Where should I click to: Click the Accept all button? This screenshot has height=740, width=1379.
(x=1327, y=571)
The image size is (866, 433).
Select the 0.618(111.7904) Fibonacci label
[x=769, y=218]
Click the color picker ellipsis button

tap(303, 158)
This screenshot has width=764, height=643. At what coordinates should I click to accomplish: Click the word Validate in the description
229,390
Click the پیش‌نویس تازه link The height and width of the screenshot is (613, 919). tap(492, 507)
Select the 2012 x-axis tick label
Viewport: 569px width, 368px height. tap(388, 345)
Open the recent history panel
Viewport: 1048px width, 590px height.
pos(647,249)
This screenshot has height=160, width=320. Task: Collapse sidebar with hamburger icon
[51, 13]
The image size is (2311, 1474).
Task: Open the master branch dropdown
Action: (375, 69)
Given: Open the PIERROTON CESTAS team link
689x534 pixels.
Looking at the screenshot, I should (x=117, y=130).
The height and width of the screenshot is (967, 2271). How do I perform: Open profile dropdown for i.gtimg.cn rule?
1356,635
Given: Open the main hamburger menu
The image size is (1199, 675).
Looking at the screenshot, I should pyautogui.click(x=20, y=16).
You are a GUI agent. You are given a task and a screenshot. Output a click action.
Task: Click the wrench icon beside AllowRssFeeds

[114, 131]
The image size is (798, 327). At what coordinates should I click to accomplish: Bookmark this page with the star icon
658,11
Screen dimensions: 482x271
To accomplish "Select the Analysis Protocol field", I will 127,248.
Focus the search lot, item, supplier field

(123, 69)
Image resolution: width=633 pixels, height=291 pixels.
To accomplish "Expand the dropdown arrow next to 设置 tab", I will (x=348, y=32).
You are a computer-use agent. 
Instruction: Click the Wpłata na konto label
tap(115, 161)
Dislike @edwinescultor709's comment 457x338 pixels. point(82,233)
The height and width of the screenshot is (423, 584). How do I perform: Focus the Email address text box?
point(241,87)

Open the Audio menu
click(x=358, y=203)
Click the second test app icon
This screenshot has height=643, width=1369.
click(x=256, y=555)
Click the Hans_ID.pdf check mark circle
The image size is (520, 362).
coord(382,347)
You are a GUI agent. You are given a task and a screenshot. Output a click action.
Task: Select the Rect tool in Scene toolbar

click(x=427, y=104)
• • •
## THE TASK:
Please quote every one of the lines above exactly as they appear, in order.

## OUTPUT OF THE EXERCISE:
Where should I click to: Click the Accept all button? This screenshot has height=740, width=1379.
(x=1327, y=571)
The image size is (866, 433).
Select the 0.618(111.7904) Fibonacci label
[x=769, y=218]
Click the color picker ellipsis button

tap(303, 158)
This screenshot has width=764, height=643. At what coordinates should I click to accomplish: Click the word Validate in the description
229,390
Click the پیش‌نویس تازه link The height and width of the screenshot is (613, 919). tap(492, 507)
Select the 2012 x-axis tick label
Viewport: 569px width, 368px height. tap(388, 345)
Open the recent history panel
Viewport: 1048px width, 590px height.
pos(647,249)
This screenshot has height=160, width=320. Task: Collapse sidebar with hamburger icon
[51, 13]
The image size is (2311, 1474).
Task: Open the master branch dropdown
Action: (375, 69)
Given: Open the PIERROTON CESTAS team link
689x534 pixels.
Looking at the screenshot, I should (x=117, y=130).
The height and width of the screenshot is (967, 2271). How do I perform: Open profile dropdown for i.gtimg.cn rule?
1356,635
Given: Open the main hamburger menu
The image size is (1199, 675).
Looking at the screenshot, I should pyautogui.click(x=20, y=16).
You are a GUI agent. You are given a task and a screenshot. Output a click action.
Task: Click the wrench icon beside AllowRssFeeds

[114, 131]
The image size is (798, 327). At what coordinates should I click to accomplish: Bookmark this page with the star icon
658,11
Screen dimensions: 482x271
To accomplish "Select the Analysis Protocol field", I will 127,248.
Focus the search lot, item, supplier field

(123, 69)
Image resolution: width=633 pixels, height=291 pixels.
To accomplish "Expand the dropdown arrow next to 设置 tab", I will (x=348, y=32).
You are a computer-use agent. 
Instruction: Click the Wpłata na konto label
tap(115, 161)
Dislike @edwinescultor709's comment 457x338 pixels. point(82,233)
The height and width of the screenshot is (423, 584). How do I perform: Focus the Email address text box?
point(241,87)

Open the Audio menu
click(x=358, y=203)
Click the second test app icon
This screenshot has height=643, width=1369.
click(x=256, y=555)
Click the Hans_ID.pdf check mark circle
The image size is (520, 362).
coord(382,347)
You are a GUI agent. You are given a task and a screenshot. Output a click action.
Task: Select the Rect tool in Scene toolbar

click(x=427, y=104)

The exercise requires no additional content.